# Need Help with DECA Setup



## tmcd83

Just had the Whole Home DVR (MRV) installation done this past week after going through 3 appointment cancellations by DirecTV due to equipment shortages (frustrating!). I also ordered the Video On Demand feature, but the technician didn't have the DECA Broadband converter to hook up to my DVR. (I had tried running an ethernet cable directly from the DVR straight to my router but it didn't work..it wouldn't recognize my wireless network. I was told that attempting to hook it up this way actually "disables" the DECA circuitry inside my HR24-100 DVR)

I called the field office after he left and they agreed to give me the DECABB and a 2-way splitter if I would come down and get it. I now have the equipment but I'm not quite sure on hooking it up since no instructions were provided. I'm guessing the 2-way splitter takes the incoming satellite signal and splits it between the DVR and the DECABB converter, with the DECA being powered by the 12V power supply they gave me. Does the ethernet cable now have to be run from the DECA to the router? OR, Does the DECA need to be plugged into the DVR's ethernet port?

I have attempted to hook it up both ways as described above but when I go through the set-up it still won't recognize my wireless network. I can see the green indicator lights are illuminated on the DECA (Power, NTWK, c.LINK) I'm using a Linksys Wireless-G router. In the set-up it asks you to select among "wired", "wireless", or "powered" configurations..But since I'm not clear on my setup configuration for the DECA I don't know which one to use.

It doesn't seem like rocket science..I just want to be able to have Video On Demand. What am I doing wrong? EQUIPMENT LISTED BELOW:

SWM Slimline Dish (Single-Wire)
21V Power inserter
1 x 8 splitter (only using 3 output ports right now)
HR24-100 HD DVR
H24-200 HD Receiver
H21-100 HD Receiver (with DECA 1MR0-01 installed [color white])
Office gave me: DECA Broadband Adapter #DECABB1MR0-01 [color black], with 12V power supply and Zinwell 2-way Wide Band Splitter #MSPLIT2R1-03

Thanks for your help.


----------



## The Merg

:welcome_s to DBSTalk!

You have the right equipment now. And you are correct that hooking up an ethernet cable to your HR24 will disable the internal DECA.

Since it sounds like you can have an ethernet cable running to the area of your HR24, let's do this:

Disconnect the coax from the HR24. Plug in the 2-way splitter. The outputs of the splitter should go to the HR24 and the Broadband DECA. The Broadband DECA outputs should be the power supply and the ethernet cable that goes back to your router.

Then on each of your receivers, go to Network Setup and Reset All (or something like that). That will cause the receivers to grab their IP address from your router and you should be good to go.

--- DATASET SECTION ---
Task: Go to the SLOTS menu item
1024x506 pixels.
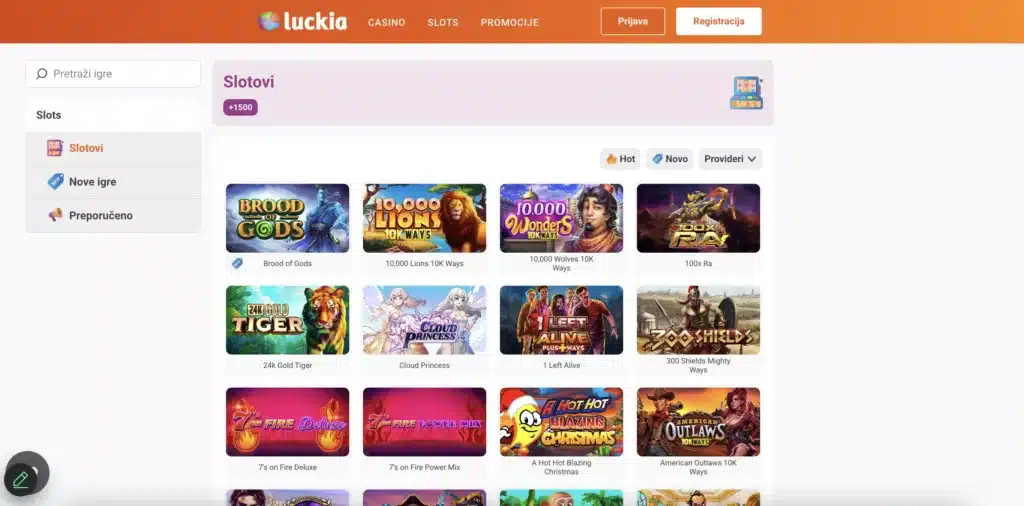Action: (443, 22)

--- TASKS TO PERFORM ---
a: Reproduce the passage of the DECA setup thread that begins at the words "21V Power inserter" and stops after the words "installed [color white])".
b: Resume the DECA setup thread after its last sentence and continue writing it.

--- ANSWERS FOR THE TASKS ---
a:
21V Power inserter
1 x 8 splitter (only using 3 output ports right now)
HR24-100 HD DVR
H24-200 HD Receiver
H21-100 HD Receiver (with DECA 1MR0-01 installed [color white])

b:
- Merg


----------



## bobnielsen

In addition to the above, you should choose "wired".


----------



## tmcd83

Merg,
YOU ARE THE MAN!! I configured it the way you described, rebooted all the receivers, and Voila..Video On Demand works and network is now active among all three receivers!! (Bob, Thanks for your assistance as well)

One last question: it seems that the DVR Menu is the only one that shows "ON Demand" in its list of options. How would I , or can I , access "On Demand" from the non-DVR receivers. They don't have "on Demand" listed when I press the MENU button.

TMcD


----------



## The Merg

tmcd83 said:


> One last question: it seems that the DVR Menu is the only one that shows "ON Demand" in its list of options. How would I , or can I , access "On Demand" from the non-DVR receivers. They don't have "on Demand" listed when I press the MENU button.
> 
> TMcD


The non-DVR's cannot access VOD as the shows are actually downloaded to the receiver and the non-DVR's do not have a HDD. In order to watch VOD on a non-DVR, you need to download it first to a DVR and then watch it via MRV.

- Merg


----------



## azarby

tmcd83 said:


> Merg,
> YOU ARE THE MAN!! I configured it the way you described, rebooted all the receivers, and Voila..Video On Demand works and network is now active among all three receivers!! (Bob, Thanks for your assistance as well)
> 
> One last question: it seems that the DVR Menu is the only one that shows "ON Demand" in its list of options. How would I , or can I , access "On Demand" from the non-DVR receivers. They don't have "on Demand" listed when I press the MENU button.
> 
> TMcD


On demand requires downloading to the hard drive. Since the non-DVR doesn't have a hard drive, it can't support VOD.


----------



## tmcd83

Thanks to all of you...I wish DirecTV had this great service. You've all been very helpful!

TMcD


----------



## lzhj9k

Remember that any unUsed ports on the 8 way splitter need to be capped off (Terminated)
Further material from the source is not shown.